---------- Extracted material

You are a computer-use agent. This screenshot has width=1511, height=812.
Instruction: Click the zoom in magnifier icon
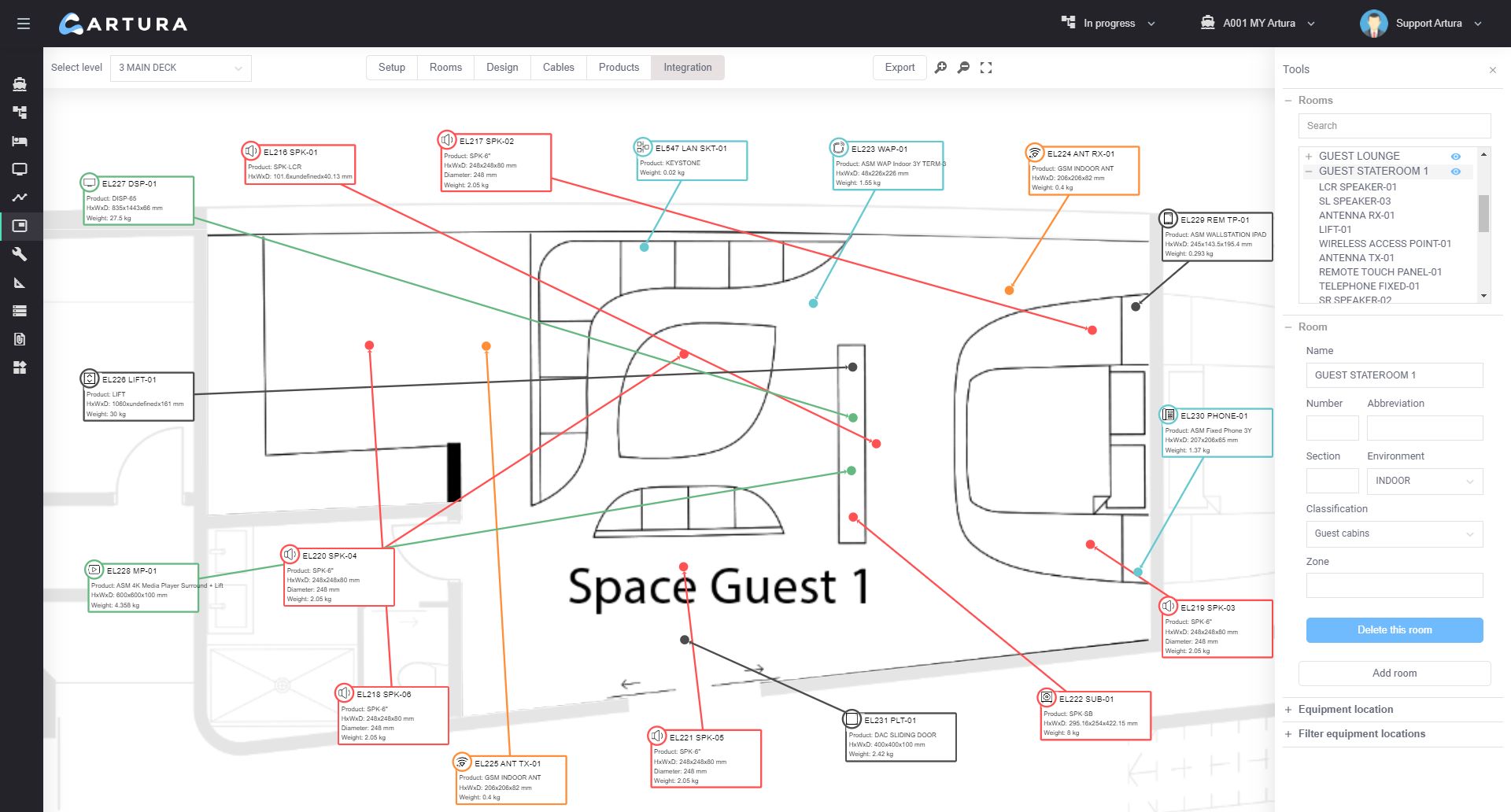[940, 68]
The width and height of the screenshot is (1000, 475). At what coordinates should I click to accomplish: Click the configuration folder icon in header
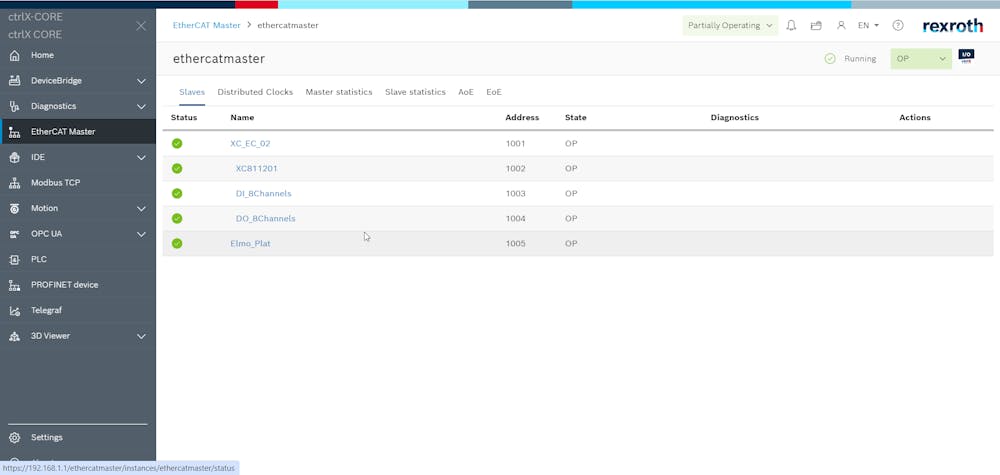click(x=816, y=25)
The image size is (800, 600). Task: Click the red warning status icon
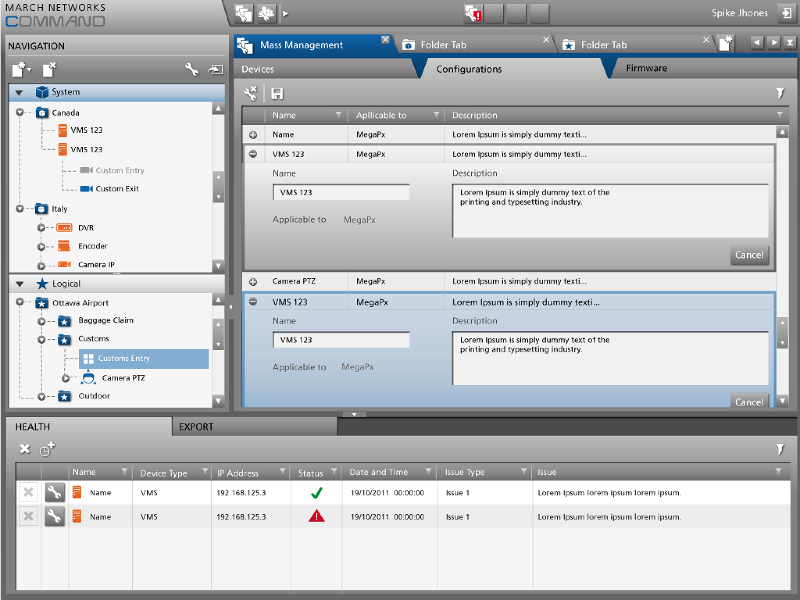point(317,516)
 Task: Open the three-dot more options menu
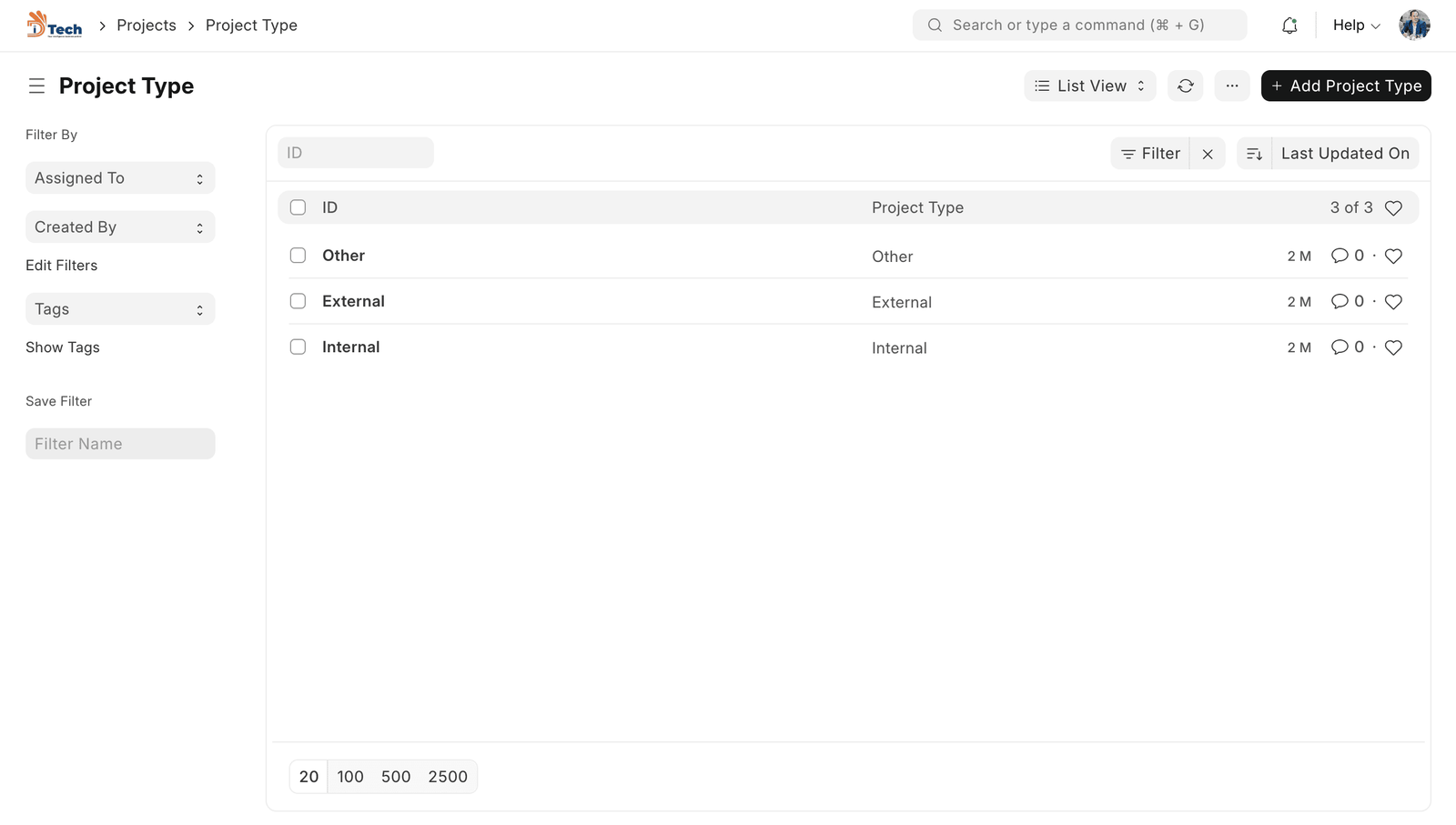click(1231, 86)
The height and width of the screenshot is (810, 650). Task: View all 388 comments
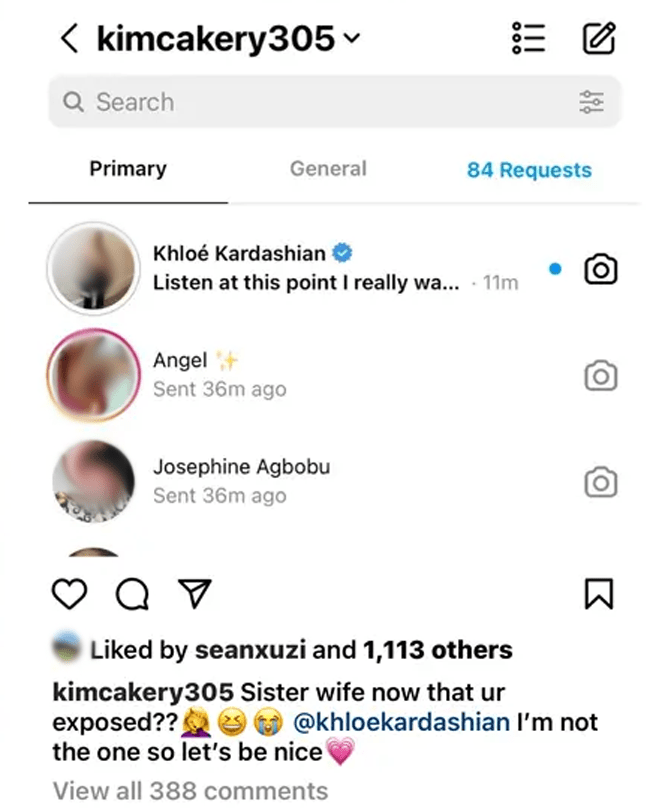pyautogui.click(x=190, y=790)
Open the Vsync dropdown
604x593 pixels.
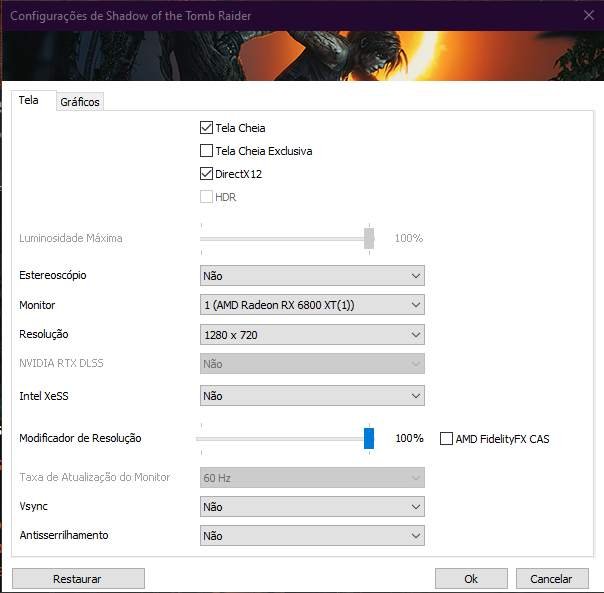point(312,507)
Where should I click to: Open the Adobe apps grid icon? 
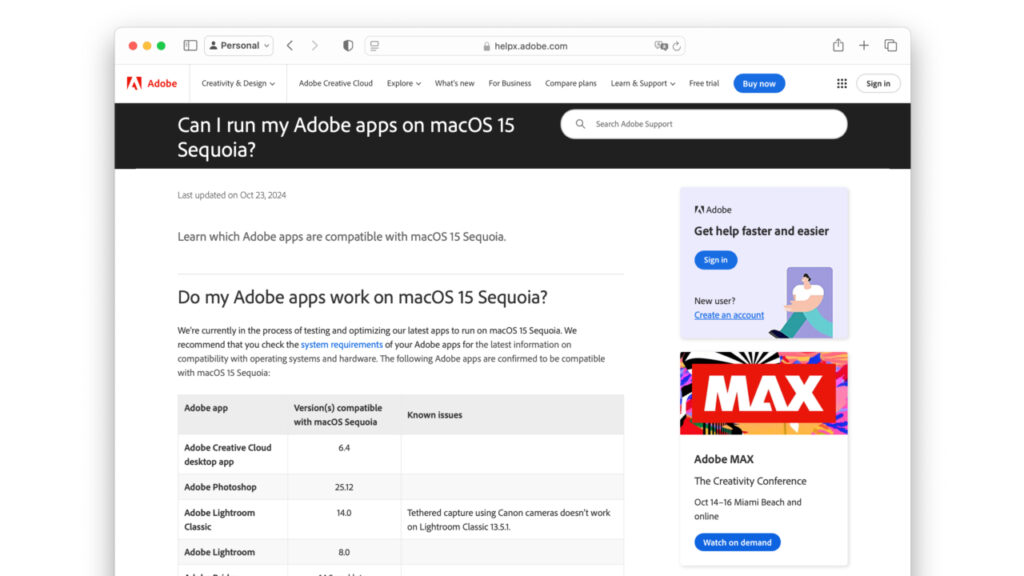pyautogui.click(x=841, y=84)
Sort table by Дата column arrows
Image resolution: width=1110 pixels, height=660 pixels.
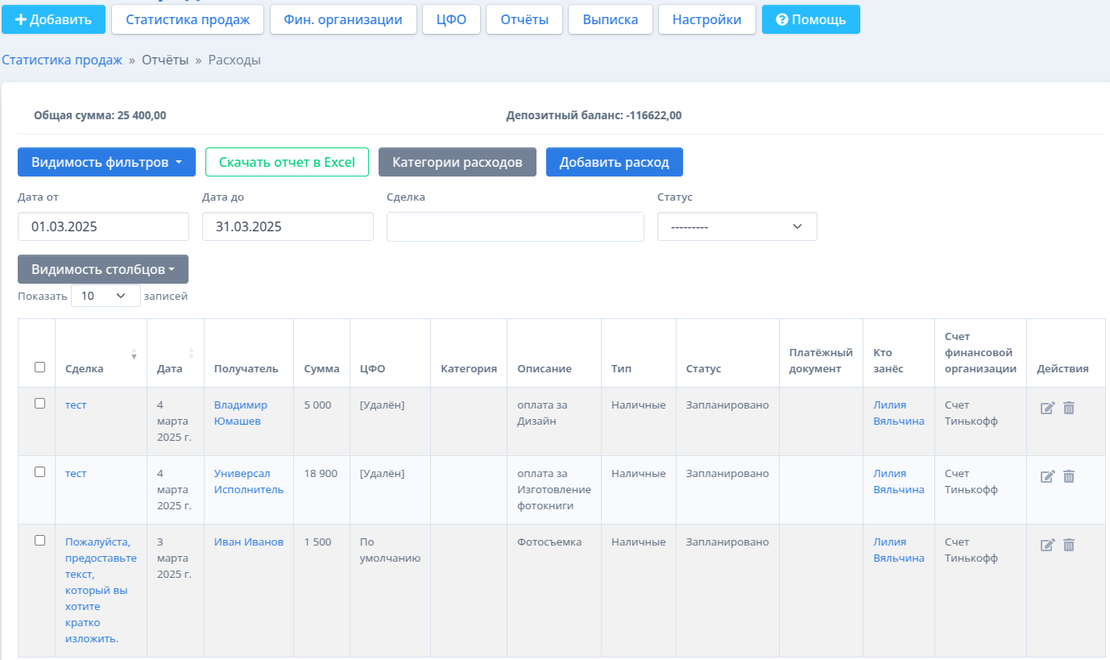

--------------------

The task:
Nothing should be printed except the lines from the one with "Open the Vsync dropdown" through the last line of the listing above, both ends included; please drop the pictures.

Task result:
Open the Vsync dropdown
604x593 pixels.
point(312,507)
Where should I click to: Open the Adobe apps grid icon? 
pyautogui.click(x=841, y=84)
Sort table by Дата column arrows
Image resolution: width=1110 pixels, height=660 pixels.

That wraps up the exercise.